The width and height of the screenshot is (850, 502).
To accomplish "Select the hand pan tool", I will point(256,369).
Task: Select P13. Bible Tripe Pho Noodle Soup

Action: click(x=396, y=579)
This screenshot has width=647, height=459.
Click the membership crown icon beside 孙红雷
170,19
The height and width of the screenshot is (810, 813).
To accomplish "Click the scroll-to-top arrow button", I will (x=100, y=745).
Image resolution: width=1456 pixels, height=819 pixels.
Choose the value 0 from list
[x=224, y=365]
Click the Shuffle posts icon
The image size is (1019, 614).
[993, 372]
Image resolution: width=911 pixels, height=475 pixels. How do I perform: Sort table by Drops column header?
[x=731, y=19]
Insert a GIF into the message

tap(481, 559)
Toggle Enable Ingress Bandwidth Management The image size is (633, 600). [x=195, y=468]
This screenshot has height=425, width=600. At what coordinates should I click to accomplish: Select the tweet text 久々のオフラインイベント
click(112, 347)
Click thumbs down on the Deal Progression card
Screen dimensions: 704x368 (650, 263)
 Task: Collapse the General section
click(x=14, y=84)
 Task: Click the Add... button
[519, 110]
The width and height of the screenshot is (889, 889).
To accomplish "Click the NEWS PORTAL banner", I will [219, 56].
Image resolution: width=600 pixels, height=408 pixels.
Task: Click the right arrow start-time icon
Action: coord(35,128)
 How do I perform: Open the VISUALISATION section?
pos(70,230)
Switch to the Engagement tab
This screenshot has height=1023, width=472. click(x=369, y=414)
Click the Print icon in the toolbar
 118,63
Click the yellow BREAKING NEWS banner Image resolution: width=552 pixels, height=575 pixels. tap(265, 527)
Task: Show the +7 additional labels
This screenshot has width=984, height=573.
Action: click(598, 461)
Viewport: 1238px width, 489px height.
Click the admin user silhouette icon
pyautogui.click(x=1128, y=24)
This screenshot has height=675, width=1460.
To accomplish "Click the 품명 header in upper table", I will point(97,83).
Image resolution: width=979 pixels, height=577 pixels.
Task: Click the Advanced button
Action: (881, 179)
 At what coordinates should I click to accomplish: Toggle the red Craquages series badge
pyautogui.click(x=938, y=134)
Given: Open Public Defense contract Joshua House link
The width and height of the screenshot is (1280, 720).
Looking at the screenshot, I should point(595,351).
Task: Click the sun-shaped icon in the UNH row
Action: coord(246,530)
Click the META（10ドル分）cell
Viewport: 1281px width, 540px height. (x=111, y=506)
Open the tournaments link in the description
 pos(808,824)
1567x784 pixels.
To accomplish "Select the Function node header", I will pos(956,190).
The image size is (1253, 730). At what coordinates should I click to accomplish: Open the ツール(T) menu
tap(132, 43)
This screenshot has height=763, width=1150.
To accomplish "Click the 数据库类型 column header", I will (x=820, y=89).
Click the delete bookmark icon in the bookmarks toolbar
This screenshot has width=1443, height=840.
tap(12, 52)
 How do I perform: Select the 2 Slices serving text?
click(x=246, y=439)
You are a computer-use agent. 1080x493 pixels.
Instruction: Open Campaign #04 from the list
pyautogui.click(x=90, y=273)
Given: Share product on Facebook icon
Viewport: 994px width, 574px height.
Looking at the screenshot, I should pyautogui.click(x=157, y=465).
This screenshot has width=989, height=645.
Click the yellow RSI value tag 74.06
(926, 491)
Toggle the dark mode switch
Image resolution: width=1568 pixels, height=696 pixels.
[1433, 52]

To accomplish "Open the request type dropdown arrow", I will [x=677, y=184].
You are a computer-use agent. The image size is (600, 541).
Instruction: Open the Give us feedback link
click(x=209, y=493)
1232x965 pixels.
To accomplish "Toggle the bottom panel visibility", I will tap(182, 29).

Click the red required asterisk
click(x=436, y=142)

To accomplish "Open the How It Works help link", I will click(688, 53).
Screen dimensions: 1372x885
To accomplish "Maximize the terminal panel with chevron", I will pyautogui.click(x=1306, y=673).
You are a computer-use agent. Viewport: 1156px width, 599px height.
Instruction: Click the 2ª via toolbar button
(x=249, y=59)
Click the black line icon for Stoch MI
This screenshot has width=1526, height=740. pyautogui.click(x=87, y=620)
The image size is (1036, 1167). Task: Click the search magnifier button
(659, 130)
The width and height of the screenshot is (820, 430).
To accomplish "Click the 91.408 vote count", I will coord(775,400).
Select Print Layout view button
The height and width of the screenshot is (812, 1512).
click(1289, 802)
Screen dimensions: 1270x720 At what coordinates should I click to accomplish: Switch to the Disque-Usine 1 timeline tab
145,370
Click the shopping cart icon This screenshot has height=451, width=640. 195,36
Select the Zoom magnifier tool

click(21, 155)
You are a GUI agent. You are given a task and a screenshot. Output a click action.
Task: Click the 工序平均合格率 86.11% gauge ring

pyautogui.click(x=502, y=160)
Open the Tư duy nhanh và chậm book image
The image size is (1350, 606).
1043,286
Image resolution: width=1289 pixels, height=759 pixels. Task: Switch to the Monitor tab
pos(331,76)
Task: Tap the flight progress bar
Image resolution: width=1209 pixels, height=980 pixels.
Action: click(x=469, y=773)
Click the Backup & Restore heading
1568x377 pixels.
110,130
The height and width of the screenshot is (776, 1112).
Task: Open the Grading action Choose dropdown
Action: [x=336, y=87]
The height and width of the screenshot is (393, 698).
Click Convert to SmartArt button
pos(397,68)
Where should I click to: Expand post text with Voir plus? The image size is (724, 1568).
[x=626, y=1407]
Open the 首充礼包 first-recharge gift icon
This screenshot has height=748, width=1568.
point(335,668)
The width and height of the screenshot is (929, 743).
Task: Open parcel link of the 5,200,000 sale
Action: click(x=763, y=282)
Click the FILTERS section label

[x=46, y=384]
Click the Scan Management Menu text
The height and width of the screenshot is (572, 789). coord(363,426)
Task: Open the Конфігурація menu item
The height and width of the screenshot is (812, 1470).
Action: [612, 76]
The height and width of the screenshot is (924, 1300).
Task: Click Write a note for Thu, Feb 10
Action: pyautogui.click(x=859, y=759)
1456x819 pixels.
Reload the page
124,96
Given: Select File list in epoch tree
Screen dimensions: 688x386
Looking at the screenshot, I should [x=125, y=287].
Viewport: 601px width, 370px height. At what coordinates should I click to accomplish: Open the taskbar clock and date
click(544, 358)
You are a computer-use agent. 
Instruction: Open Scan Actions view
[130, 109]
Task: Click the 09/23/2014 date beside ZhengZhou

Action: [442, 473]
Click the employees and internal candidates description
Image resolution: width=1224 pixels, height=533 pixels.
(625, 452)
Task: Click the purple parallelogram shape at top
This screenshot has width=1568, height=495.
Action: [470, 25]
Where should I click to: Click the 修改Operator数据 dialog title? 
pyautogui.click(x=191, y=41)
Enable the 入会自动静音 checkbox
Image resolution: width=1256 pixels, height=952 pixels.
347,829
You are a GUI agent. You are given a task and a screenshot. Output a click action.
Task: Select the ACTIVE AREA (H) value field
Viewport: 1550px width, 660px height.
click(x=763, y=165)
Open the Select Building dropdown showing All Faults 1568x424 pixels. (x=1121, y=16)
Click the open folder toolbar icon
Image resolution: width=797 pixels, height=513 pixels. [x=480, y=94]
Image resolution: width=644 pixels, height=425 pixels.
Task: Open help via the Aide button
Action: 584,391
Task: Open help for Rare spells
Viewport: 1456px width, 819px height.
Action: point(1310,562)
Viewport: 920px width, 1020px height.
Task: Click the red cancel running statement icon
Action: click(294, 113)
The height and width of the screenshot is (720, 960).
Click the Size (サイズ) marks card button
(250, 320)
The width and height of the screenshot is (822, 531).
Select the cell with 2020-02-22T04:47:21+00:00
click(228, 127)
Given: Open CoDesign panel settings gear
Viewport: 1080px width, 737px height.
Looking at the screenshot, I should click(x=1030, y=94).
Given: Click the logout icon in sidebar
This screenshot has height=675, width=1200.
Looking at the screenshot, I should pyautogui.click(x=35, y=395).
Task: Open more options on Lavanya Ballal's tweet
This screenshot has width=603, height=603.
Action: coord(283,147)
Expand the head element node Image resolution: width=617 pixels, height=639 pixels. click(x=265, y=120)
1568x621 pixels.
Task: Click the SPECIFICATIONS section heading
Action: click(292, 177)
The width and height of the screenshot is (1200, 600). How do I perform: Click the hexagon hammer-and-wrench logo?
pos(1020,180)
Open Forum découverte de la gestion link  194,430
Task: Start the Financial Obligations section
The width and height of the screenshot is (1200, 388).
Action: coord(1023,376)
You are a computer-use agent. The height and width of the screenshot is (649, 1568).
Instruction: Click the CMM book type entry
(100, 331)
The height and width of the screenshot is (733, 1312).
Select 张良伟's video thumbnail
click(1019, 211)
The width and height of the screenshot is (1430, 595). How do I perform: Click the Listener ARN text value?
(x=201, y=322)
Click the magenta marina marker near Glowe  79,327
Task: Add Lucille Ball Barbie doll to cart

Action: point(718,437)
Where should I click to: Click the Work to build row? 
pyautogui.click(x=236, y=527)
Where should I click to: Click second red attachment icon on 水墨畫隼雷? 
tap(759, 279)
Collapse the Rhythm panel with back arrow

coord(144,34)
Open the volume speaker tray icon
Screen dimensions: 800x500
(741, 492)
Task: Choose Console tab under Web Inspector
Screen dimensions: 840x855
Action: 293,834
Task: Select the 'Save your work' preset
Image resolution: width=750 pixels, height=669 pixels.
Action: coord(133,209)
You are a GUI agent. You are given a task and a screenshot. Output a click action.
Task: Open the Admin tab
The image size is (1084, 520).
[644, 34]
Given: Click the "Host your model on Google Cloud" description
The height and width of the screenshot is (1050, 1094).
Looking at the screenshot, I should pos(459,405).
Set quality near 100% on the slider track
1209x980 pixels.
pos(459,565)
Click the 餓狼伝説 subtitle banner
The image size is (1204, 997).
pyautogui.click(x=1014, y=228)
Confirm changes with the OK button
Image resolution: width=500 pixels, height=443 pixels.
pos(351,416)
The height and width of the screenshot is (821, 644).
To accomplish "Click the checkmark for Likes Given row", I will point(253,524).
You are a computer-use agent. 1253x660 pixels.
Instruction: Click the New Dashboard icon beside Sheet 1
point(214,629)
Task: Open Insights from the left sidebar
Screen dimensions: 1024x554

============================================================

## Exercise details
In the listing, from its start to the line with "tap(481, 559)", swap "Shuffle posts" for "Refresh feed" and leave everything else unchanged. Give only those lines.

## Exercise answer
The width and height of the screenshot is (850, 502).
To accomplish "Select the hand pan tool", I will point(256,369).
Task: Select P13. Bible Tripe Pho Noodle Soup

Action: click(x=396, y=579)
This screenshot has width=647, height=459.
Click the membership crown icon beside 孙红雷
170,19
The height and width of the screenshot is (810, 813).
To accomplish "Click the scroll-to-top arrow button", I will (x=100, y=745).
Image resolution: width=1456 pixels, height=819 pixels.
Choose the value 0 from list
[x=224, y=365]
Click the Refresh feed icon
The image size is (1019, 614).
[993, 372]
Image resolution: width=911 pixels, height=475 pixels. How do I perform: Sort table by Drops column header?
[x=731, y=19]
Insert a GIF into the message

tap(481, 559)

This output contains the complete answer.